Dalla Gb visitatori in netta crescita

Il problema riguarda anche i flussi in arrivo. Nel 2018, la Gran Bretagna ha raggiunto il terzo posto come quota di mercato dei pernottamenti nella nostra regione, dietro a Germania e Francia, con un balzo del 15 percento rispetto all’anno precedente: “Dagli aeroporti pugliesi abbiamo collegamenti oramai consolidati con l’Inghilterra, ma se ai britannici venissero imposte le stesse procedure potremmo perdere appeal, vanificando molti degli sforzi fatti a livello istituzionale e imprenditoriale per promuovere la Puglia negli ultimi dieci anni”.  Ecco allora una possibile soluzione, secondo Giovanni Serafino: “Si potrebbe fare come con la Svizzera, da sempre fuori dall’Unione Europea: grazie a un accordo specifico sulla libera circolazione, basta la carta d’identità, senza alcun preavviso”.

Il problema attuale è l’incertezza

Gli attori economici del territorio salentino temono soprattutto lo stato di incertezza che, al momento, regna sovrano.
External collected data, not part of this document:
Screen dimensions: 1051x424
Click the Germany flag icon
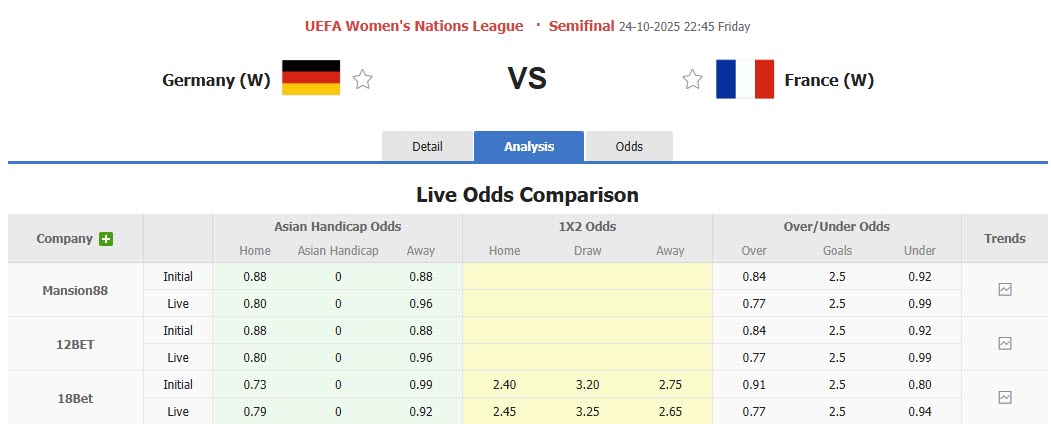click(x=311, y=79)
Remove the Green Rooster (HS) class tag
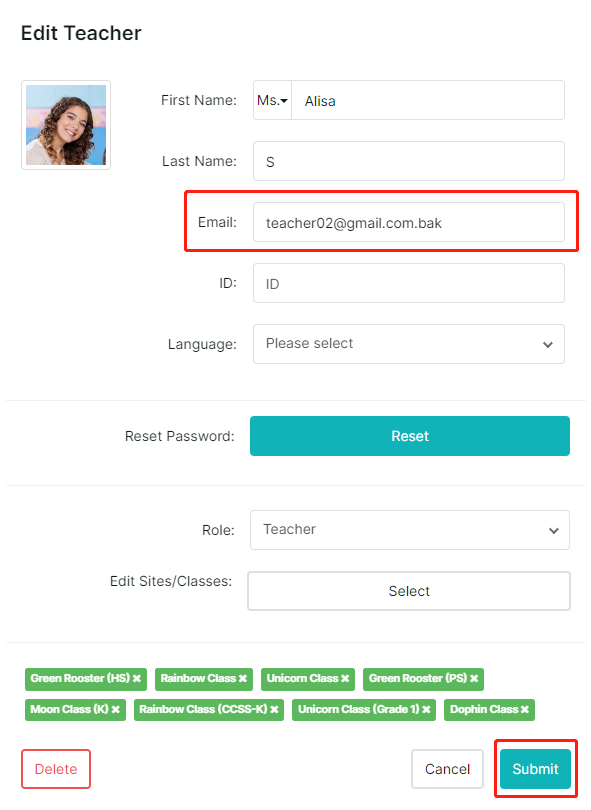This screenshot has height=810, width=591. pyautogui.click(x=137, y=679)
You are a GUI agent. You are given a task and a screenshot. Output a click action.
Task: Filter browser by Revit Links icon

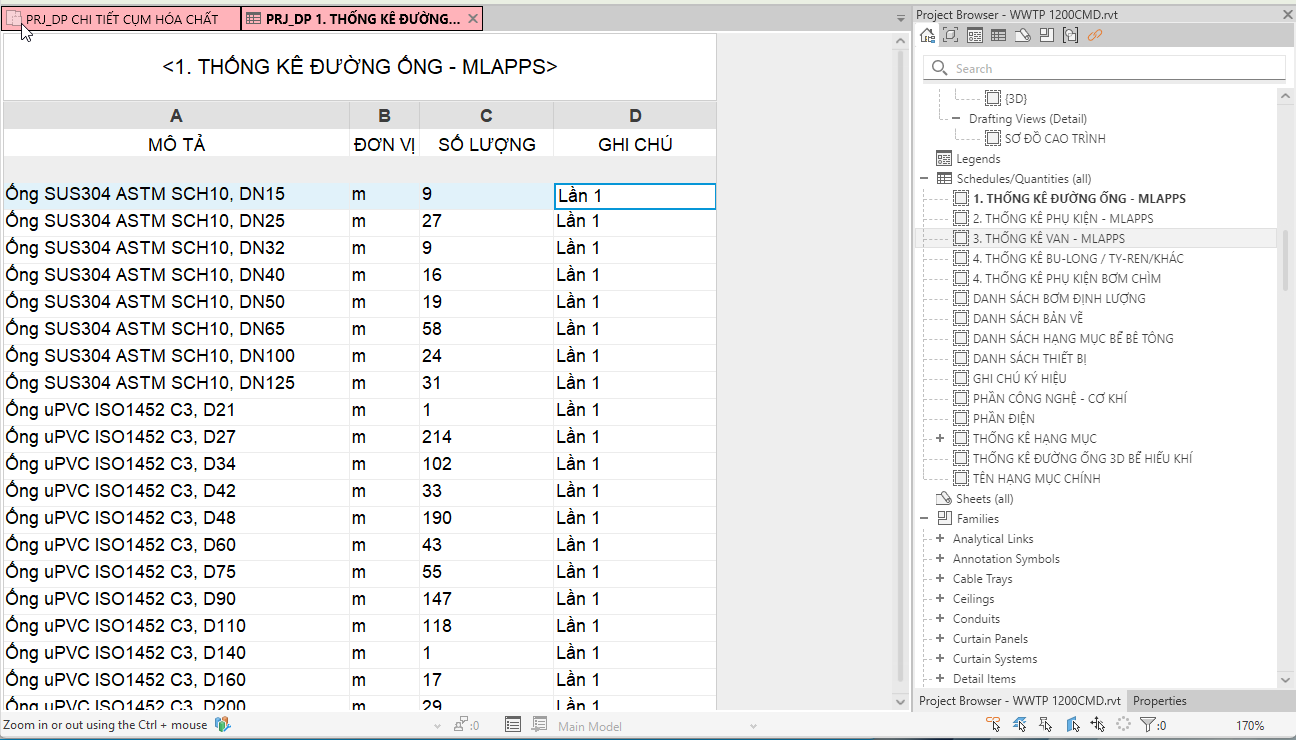click(x=1095, y=36)
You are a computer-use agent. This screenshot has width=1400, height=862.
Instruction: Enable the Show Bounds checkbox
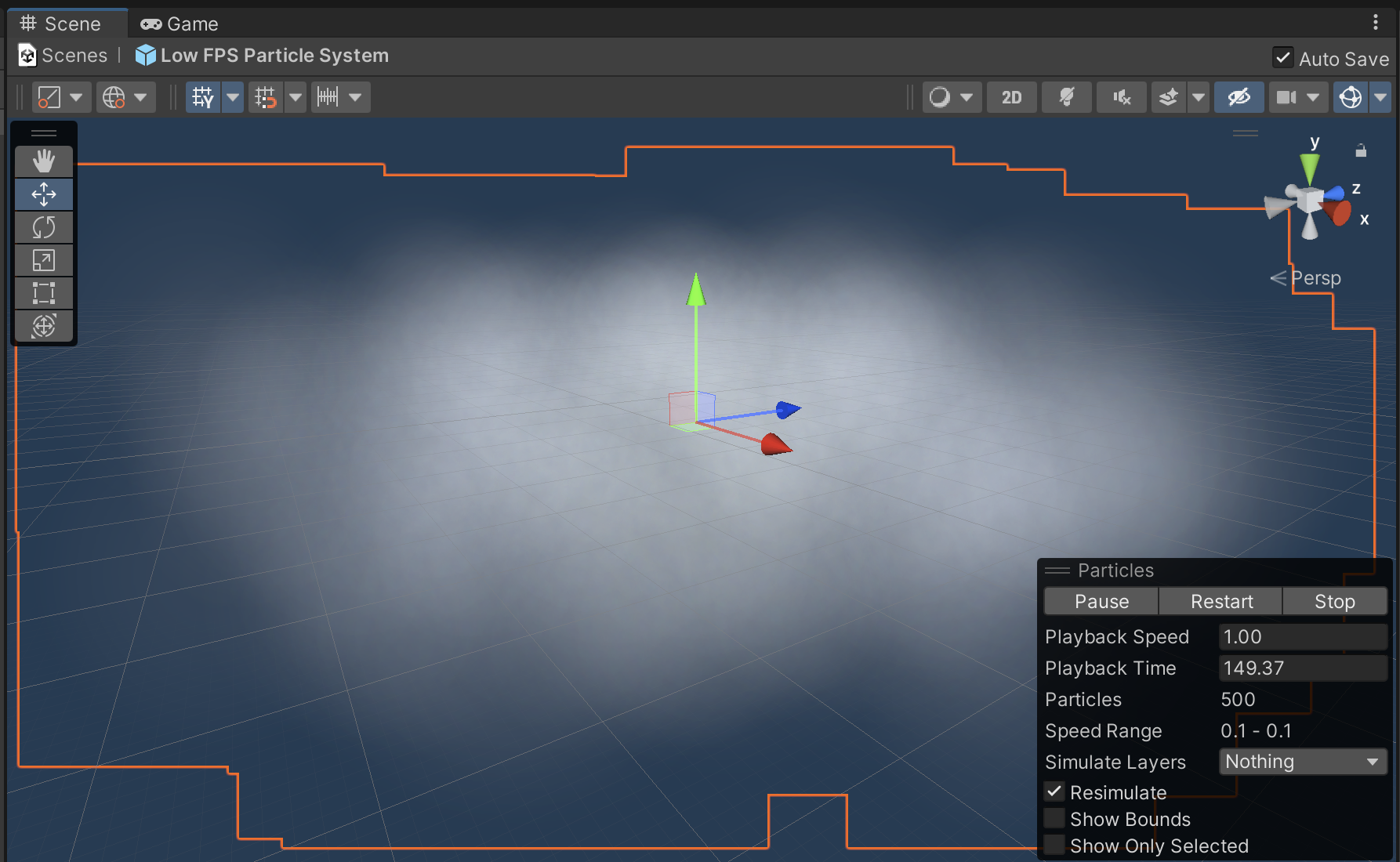[x=1055, y=819]
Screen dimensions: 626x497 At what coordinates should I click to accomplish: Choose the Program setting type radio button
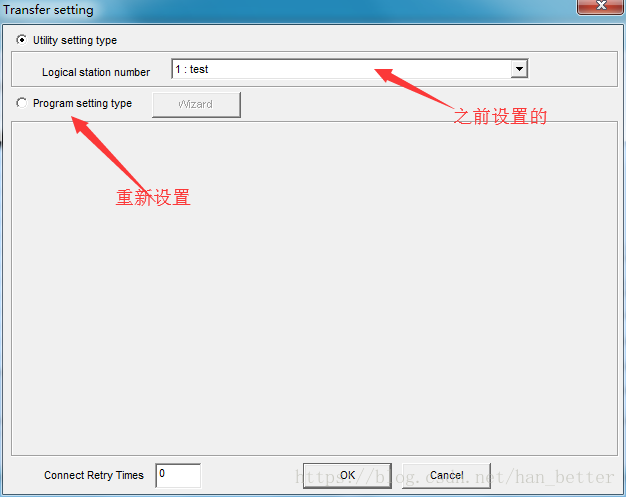coord(22,103)
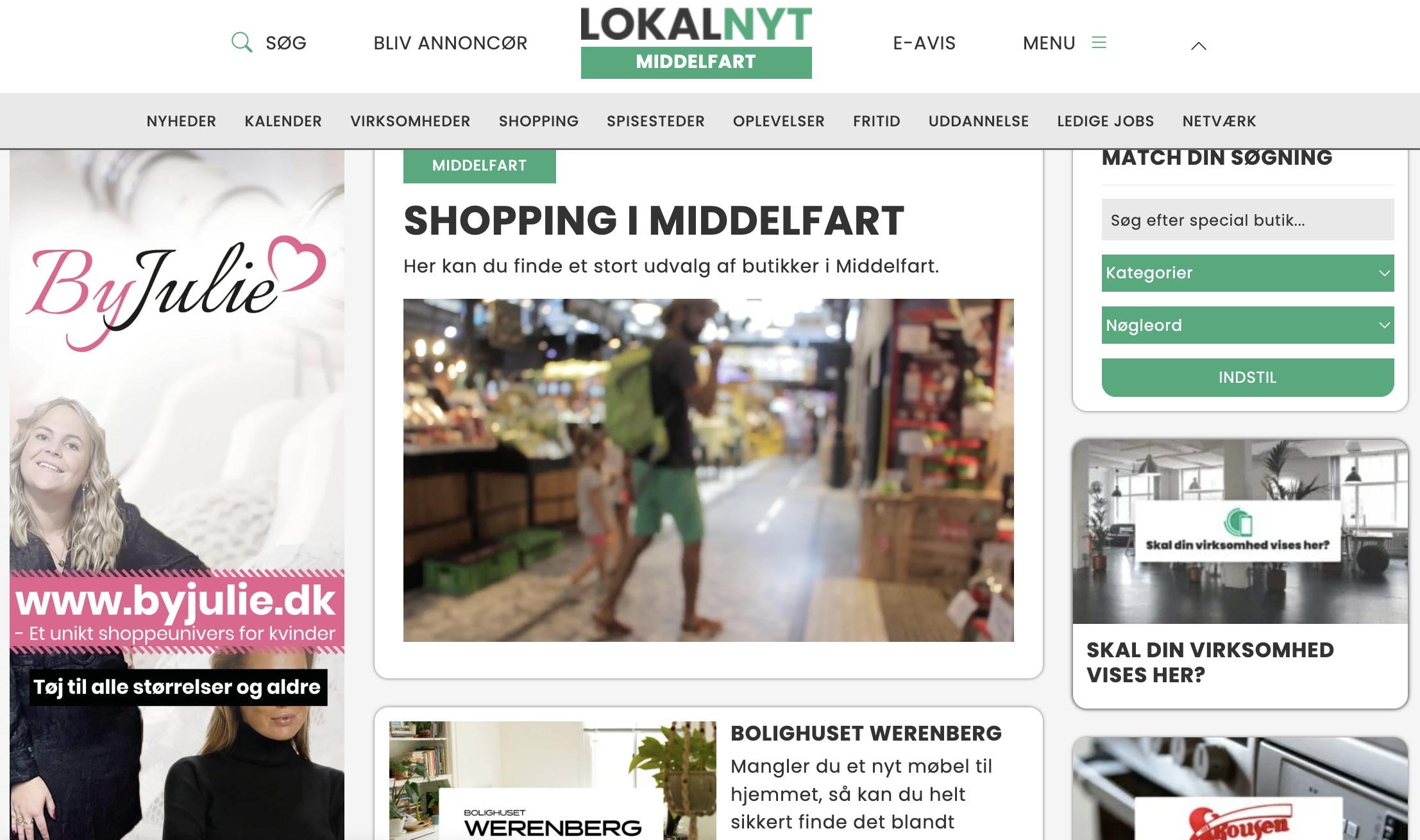Open the Shopping menu item

click(x=539, y=121)
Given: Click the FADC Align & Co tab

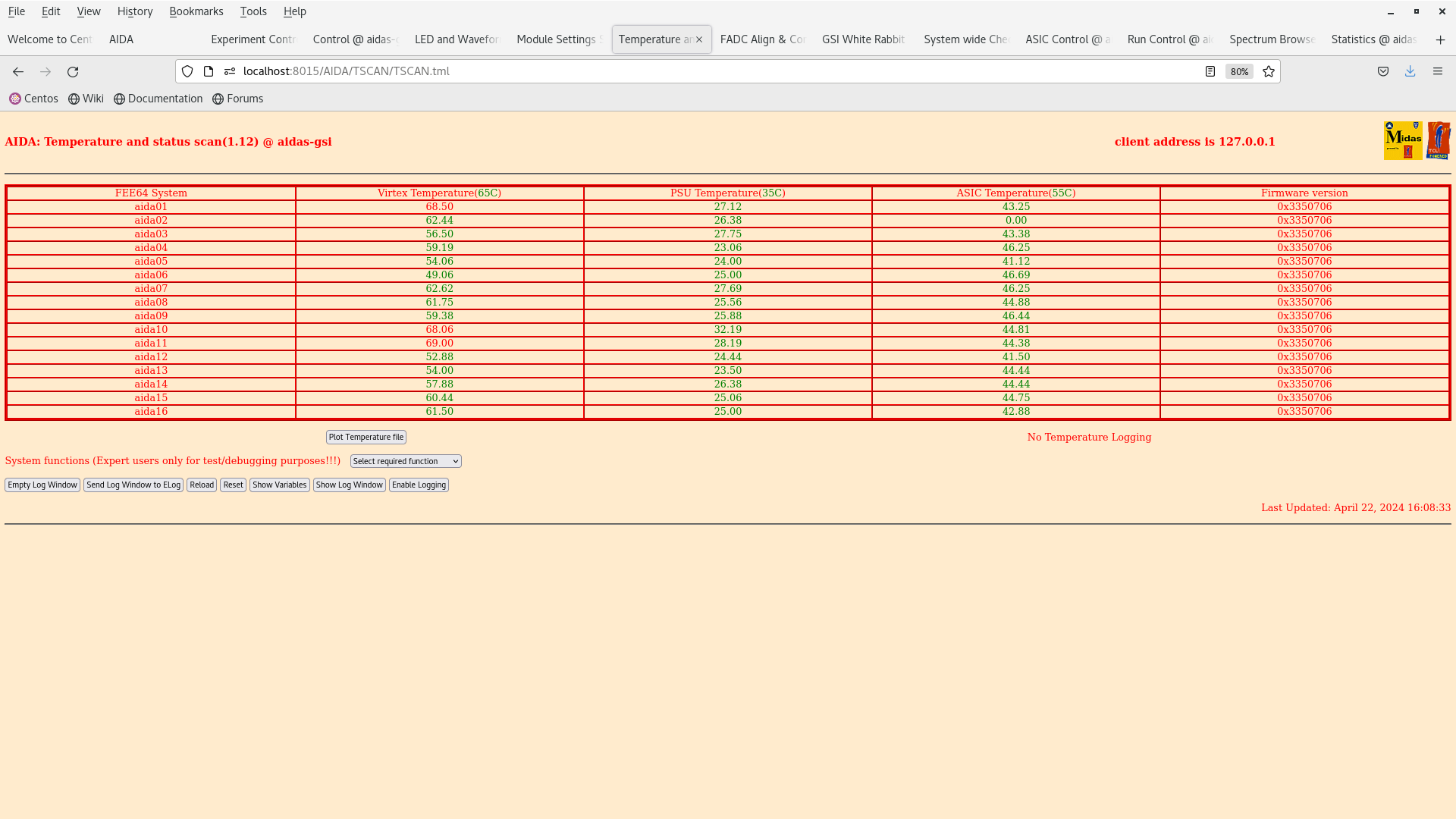Looking at the screenshot, I should click(x=763, y=39).
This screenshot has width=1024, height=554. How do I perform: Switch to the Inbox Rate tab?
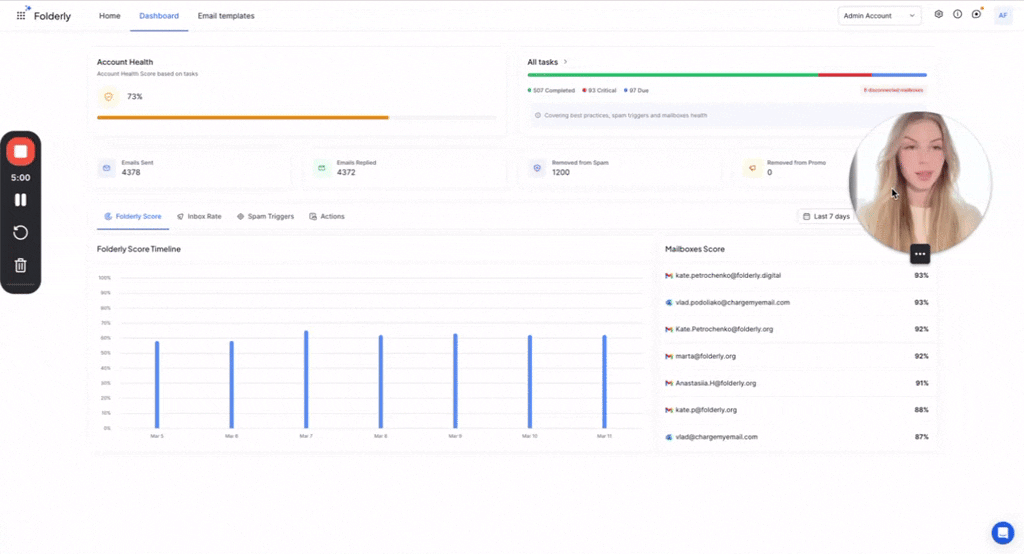[x=199, y=216]
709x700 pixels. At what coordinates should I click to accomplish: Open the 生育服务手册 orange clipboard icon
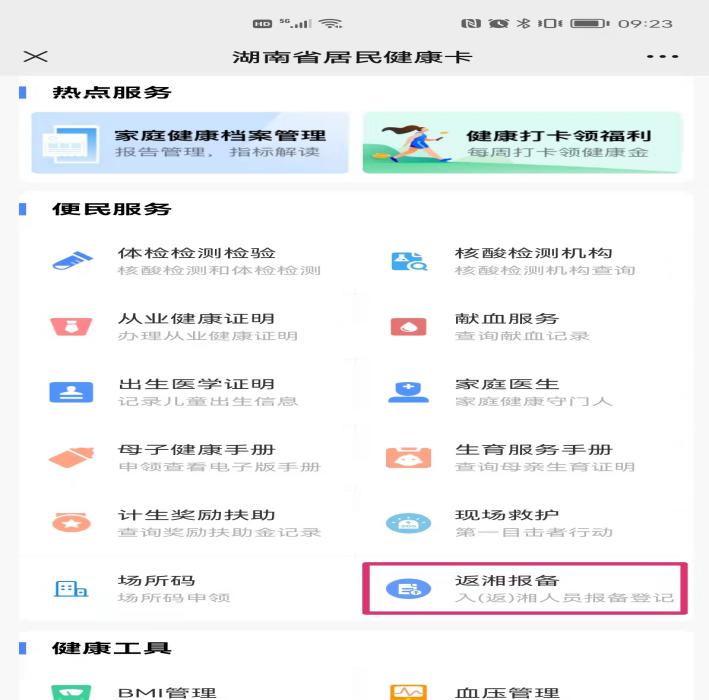[408, 457]
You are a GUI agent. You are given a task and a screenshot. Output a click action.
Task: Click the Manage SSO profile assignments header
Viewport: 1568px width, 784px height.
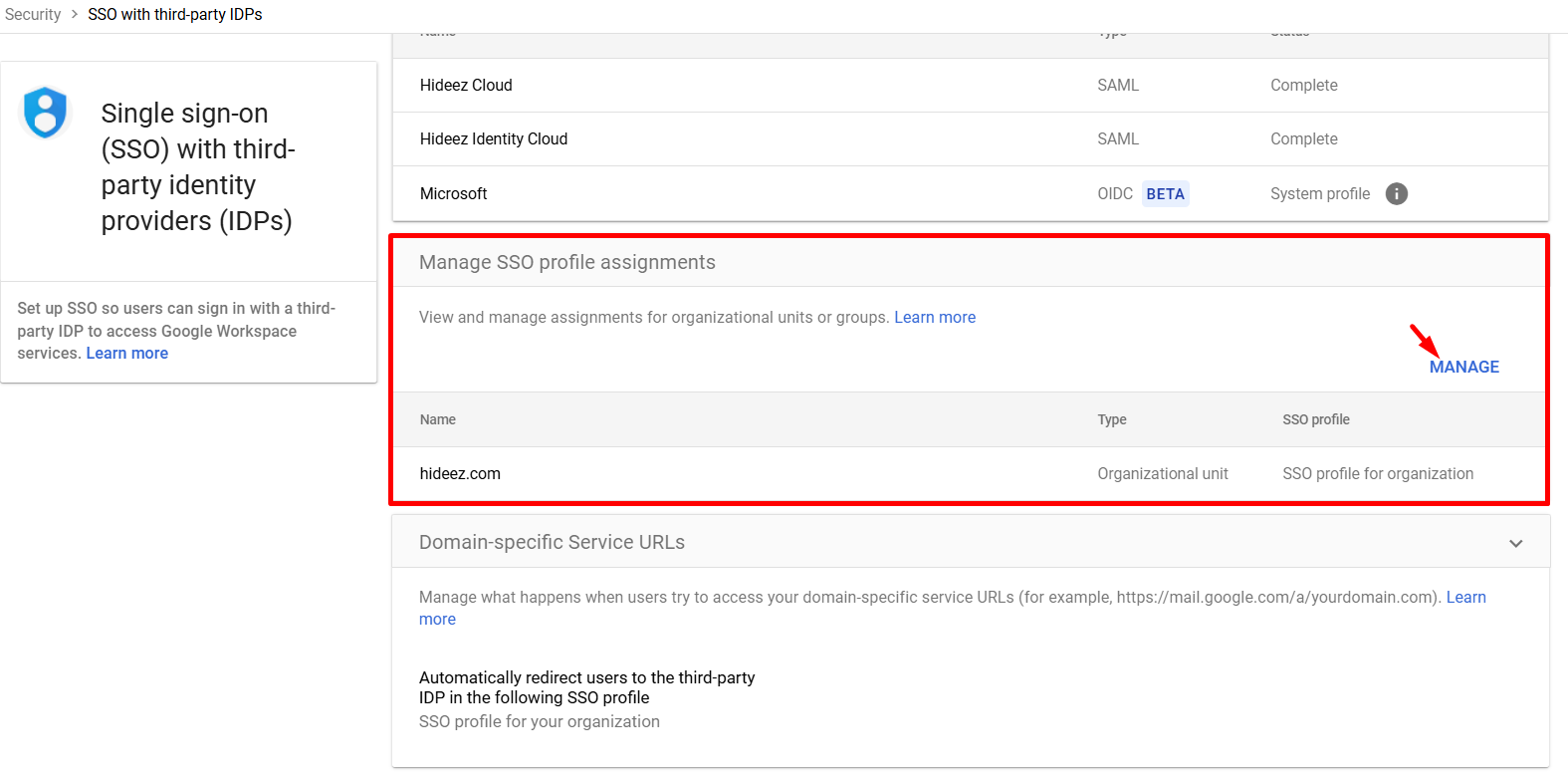click(567, 263)
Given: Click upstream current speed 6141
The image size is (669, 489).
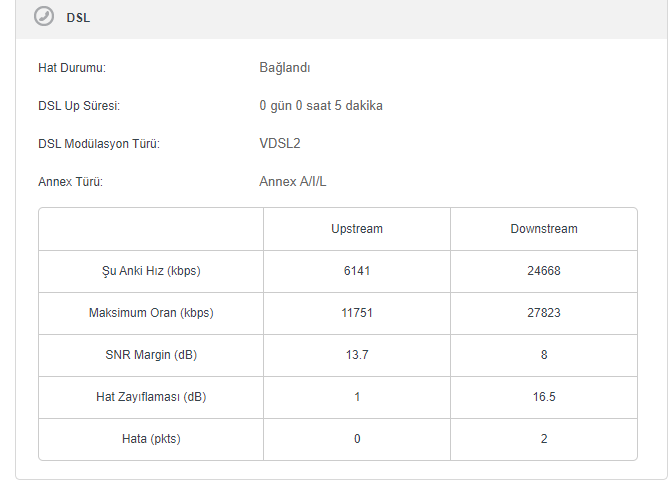Looking at the screenshot, I should point(357,271).
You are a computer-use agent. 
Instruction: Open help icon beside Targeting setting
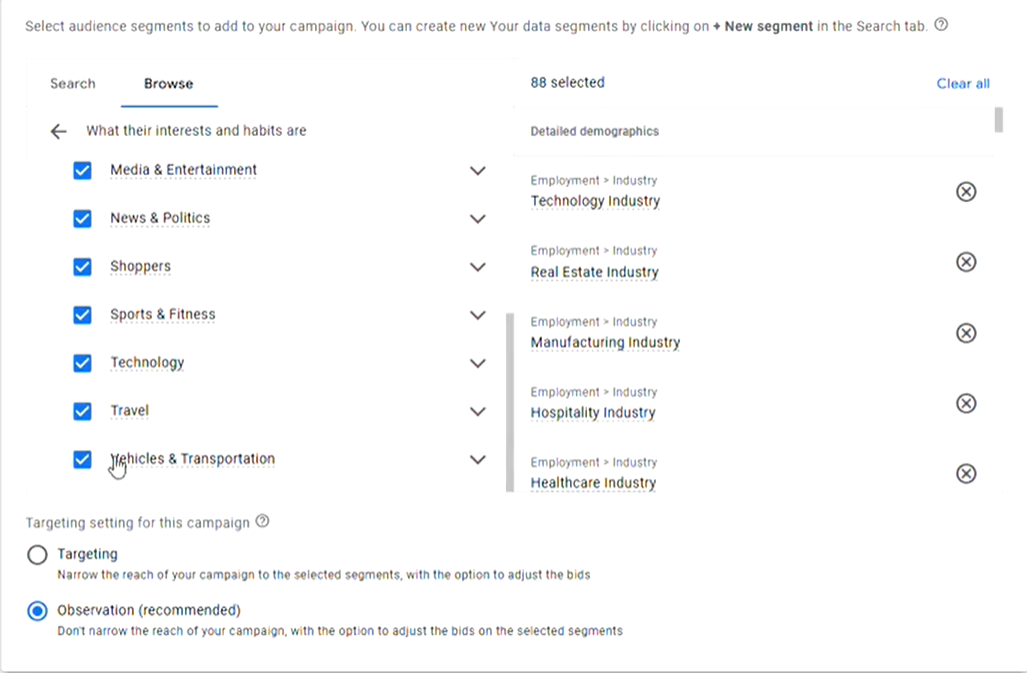click(263, 521)
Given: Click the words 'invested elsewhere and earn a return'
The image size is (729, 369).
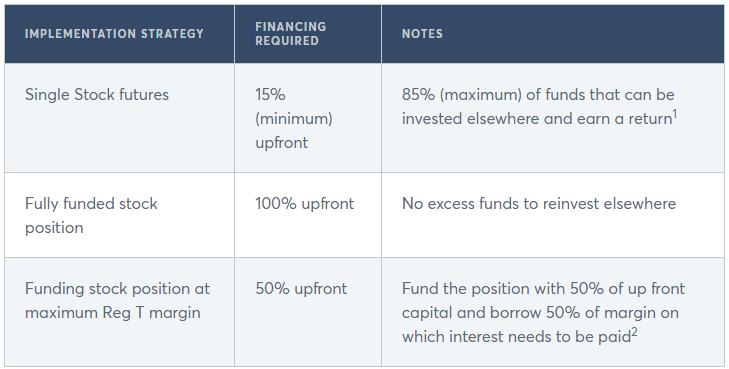Looking at the screenshot, I should coord(537,119).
La durata e l’esito dei negoziati, d’altra parte, non sono esattamente prevedibili: esiste dunque anche un nodo legato alla programmazione commerciale, soprattutto per quelle realtà che col Regno Unito vantano un rapporto consolidato, come nel caso dell’azienda vitivinicola Leone De Castris.

“La Brexit è una realtà con cui dobbiamo fare i conti, ma è ancora presto per dire esattamente cosa succederà. A marzo abbiamo un incontro con il nostro importatore per l’Inghilterra. Per noi si tratta di un rapporto storico, di un canale da più di mezzo secolo. Insieme alla Germania, agli Stati Uniti, al Canada e al Belgio, quello del Regno Unito è uno dei nostri mercati esteri di riferimento”.